The LaterPay model proves not so much to be a solution for the amount of money consumers are willing to pay as much as a removal of the pain point in buying. Readers want to get into the content, and are willing to do so if they don’t have to wait so long to process their payment beforehand.

As LaterPay moves into the U.S. market, a process moving ahead over the last three years, Ene finds that publishers stateside are more open to innovation. In his experience, legacy German publishers haven’t faced the same upheaval as their American peers.

“Some publishers in Europe are still sitting on a pile of cash,” Ene explained. “Journalists’ jobs aren’t as endangered as in the United States. This is so much more a fact of life in the U.S., and results in entirely different thinking.”

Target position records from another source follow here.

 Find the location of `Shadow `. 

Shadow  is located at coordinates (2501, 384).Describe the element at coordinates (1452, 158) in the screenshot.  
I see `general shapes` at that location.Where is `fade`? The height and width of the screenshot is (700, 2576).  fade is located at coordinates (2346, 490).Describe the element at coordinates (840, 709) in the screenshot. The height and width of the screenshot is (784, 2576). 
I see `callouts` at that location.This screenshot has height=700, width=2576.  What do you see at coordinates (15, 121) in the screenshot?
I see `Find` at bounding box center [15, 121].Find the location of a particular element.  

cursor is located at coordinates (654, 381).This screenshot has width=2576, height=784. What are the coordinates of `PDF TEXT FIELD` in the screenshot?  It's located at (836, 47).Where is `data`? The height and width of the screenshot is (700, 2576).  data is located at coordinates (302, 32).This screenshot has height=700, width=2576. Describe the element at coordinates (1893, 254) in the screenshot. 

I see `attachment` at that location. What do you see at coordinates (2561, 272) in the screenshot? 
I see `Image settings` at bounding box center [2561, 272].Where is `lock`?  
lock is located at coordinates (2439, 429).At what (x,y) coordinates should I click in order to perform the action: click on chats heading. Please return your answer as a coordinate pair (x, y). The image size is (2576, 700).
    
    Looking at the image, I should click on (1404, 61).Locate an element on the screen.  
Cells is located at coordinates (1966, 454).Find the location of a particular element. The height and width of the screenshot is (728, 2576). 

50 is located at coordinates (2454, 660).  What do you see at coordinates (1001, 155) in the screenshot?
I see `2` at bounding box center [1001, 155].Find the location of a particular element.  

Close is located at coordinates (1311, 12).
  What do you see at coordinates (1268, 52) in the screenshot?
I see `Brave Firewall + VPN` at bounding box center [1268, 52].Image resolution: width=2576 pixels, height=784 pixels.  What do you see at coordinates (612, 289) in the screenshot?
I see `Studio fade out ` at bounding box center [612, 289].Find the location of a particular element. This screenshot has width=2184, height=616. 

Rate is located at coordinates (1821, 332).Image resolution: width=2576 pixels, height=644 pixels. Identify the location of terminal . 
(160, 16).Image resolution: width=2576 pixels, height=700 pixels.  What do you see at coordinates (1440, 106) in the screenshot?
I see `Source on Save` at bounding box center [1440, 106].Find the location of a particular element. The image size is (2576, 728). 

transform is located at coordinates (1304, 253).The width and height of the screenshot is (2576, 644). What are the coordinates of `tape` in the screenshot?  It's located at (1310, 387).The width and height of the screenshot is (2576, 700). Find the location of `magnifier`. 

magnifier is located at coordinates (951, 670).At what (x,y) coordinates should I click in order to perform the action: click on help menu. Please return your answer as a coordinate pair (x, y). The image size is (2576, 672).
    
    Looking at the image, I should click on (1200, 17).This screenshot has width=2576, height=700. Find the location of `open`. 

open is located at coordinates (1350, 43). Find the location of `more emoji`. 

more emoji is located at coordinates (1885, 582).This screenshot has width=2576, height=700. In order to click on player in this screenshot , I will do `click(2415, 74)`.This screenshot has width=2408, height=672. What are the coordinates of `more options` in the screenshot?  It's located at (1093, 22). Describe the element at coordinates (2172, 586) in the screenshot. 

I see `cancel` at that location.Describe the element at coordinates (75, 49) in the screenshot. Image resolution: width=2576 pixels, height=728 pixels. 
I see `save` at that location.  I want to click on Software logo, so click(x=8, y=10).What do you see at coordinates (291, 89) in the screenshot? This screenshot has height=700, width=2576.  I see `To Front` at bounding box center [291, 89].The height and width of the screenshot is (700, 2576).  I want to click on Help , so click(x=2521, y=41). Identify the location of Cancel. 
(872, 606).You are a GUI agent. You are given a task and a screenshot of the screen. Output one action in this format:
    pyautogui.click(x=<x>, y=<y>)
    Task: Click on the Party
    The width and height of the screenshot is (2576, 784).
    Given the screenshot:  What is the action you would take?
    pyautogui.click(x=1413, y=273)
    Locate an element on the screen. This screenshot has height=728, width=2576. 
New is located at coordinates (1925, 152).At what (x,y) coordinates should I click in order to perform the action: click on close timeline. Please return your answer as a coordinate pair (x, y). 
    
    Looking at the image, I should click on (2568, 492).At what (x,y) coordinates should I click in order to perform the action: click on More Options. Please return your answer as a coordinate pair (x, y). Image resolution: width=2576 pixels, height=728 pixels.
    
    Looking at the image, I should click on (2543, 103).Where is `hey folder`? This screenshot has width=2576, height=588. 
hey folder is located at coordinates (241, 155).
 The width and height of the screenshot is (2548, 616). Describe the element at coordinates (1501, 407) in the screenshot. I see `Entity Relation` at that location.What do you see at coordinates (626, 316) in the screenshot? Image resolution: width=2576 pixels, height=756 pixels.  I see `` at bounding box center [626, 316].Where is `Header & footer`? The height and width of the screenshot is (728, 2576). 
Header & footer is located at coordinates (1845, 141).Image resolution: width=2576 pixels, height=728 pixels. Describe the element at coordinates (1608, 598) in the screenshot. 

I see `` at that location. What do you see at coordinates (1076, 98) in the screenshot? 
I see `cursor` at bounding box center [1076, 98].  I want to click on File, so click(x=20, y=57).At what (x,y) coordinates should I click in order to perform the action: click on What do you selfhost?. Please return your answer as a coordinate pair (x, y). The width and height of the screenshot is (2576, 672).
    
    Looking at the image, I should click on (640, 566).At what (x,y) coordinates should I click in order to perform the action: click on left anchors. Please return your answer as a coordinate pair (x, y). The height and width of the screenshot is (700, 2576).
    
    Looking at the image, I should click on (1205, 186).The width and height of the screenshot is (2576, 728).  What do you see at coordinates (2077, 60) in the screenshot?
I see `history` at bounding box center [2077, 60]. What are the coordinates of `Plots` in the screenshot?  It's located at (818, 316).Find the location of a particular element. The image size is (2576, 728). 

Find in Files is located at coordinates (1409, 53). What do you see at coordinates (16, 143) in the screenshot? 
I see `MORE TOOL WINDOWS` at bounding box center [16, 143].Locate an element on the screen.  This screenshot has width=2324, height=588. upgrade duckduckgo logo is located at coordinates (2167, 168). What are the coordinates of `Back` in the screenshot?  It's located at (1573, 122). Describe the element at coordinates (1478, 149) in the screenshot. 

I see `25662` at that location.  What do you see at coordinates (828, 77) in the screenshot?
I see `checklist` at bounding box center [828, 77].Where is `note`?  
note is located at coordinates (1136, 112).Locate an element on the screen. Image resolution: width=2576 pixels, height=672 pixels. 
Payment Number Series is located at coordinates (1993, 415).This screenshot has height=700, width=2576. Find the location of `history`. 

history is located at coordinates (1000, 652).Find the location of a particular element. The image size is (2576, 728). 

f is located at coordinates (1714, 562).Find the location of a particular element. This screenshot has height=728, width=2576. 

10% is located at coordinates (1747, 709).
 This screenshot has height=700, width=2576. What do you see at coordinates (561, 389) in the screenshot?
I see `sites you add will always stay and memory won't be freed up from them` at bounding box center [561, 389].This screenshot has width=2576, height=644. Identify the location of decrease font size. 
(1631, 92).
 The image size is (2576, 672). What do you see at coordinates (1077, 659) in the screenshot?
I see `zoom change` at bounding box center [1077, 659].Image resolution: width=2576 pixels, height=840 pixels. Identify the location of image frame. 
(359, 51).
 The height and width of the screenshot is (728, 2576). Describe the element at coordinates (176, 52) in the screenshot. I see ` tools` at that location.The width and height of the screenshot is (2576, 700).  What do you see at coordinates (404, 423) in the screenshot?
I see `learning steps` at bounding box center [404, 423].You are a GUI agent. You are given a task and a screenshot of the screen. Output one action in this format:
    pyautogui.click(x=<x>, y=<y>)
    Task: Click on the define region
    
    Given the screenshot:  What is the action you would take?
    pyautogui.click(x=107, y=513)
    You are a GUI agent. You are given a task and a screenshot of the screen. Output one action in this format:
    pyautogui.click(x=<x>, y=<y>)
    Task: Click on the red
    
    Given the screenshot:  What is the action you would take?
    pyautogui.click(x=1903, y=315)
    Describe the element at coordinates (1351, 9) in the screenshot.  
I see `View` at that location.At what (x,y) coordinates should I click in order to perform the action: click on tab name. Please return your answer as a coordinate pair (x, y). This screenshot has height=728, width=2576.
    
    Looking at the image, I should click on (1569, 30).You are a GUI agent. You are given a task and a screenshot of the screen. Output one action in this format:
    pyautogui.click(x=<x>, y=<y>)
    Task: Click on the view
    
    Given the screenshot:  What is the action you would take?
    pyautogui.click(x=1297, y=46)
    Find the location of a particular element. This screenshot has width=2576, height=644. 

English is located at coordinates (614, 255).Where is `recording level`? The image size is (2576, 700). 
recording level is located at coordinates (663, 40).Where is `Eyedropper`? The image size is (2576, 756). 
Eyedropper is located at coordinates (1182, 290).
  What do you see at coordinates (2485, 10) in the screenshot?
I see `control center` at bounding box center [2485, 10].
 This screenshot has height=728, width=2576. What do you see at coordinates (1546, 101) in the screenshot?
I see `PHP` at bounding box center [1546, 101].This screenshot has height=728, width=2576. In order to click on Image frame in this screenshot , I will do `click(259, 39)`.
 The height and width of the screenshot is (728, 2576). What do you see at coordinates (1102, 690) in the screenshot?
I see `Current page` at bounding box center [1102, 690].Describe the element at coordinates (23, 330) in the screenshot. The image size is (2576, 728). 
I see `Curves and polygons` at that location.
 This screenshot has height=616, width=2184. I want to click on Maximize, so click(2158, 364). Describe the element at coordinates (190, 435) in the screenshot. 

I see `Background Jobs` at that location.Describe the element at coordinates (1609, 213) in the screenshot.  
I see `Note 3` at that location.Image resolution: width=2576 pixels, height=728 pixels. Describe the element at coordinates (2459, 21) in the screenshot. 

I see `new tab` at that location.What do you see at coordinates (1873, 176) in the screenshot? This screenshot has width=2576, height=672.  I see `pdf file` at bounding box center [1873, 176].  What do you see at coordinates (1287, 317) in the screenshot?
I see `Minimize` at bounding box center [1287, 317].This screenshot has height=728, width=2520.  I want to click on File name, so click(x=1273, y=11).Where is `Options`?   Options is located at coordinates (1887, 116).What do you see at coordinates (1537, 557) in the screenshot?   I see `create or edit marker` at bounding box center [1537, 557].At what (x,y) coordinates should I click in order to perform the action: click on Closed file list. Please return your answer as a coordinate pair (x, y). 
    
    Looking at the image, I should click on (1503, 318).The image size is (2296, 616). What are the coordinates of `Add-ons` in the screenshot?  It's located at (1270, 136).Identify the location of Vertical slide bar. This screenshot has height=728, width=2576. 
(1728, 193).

But Europe also looks to borrow from the U.S. playbook. “Germans are looking to the West for what’s next,” Ene said. “What should we do? There is a ‘McKinsey effect’ here because the U.S. is good at marketing everything on the planet. If an idea fails, we can at least say that the New York Times did it, too. How about doing what you believe is right for your own publication and audience? There is a lot of angst in this market. As we know, when there is desperation in markets, people behave irrationally. There is a movement where everyone is trying to do what everyone else is doing. In Europe, everyone is slower to follow the pattern of what is happening in the U.S. In the U.S., people change jobs more frequently, and people are more inventive and open to change.”

Ene found a U.S. early adopter of LaterPay in Salon.com. They decided to sell ad-free access, and the publisher got the process up and running in a matter of days. The result was that they sold hundreds of subscriptions for the ad-free option within weeks. What really surprised Ene was that the top-selling option for the site was the most expensive. Loyal readers of Salon.com paid $99 for a year of ad-free reading. According to Ene, the process helps publishers “understand their own audience, and grow more confident.”

By removing the customer’s purchase from the beginning of the reading process, readers are willing to pay for more later. With the “running tab” concept, readers move along the conversion funnel more quickly. The one-time purchasers for a single article will buy a time pass that allows access for a week. And those who bought a time pass are more likely to become longer-term subscribers. “Out of necessity, we created a conversion funnel for readers to move up and down, from individual digital purchases up to subscriptions,” Ene said.

Making it easier for readers to buy content drives revenue. “There’s a huge difference between making the buying part of the business easier, versus the payment part,” Ene explained. “There are dozens of really good payment companies taking friction out of the payment process, but it’s the buying part of the business that’s unexplored and underdeveloped. That’s what we’re focusing on.”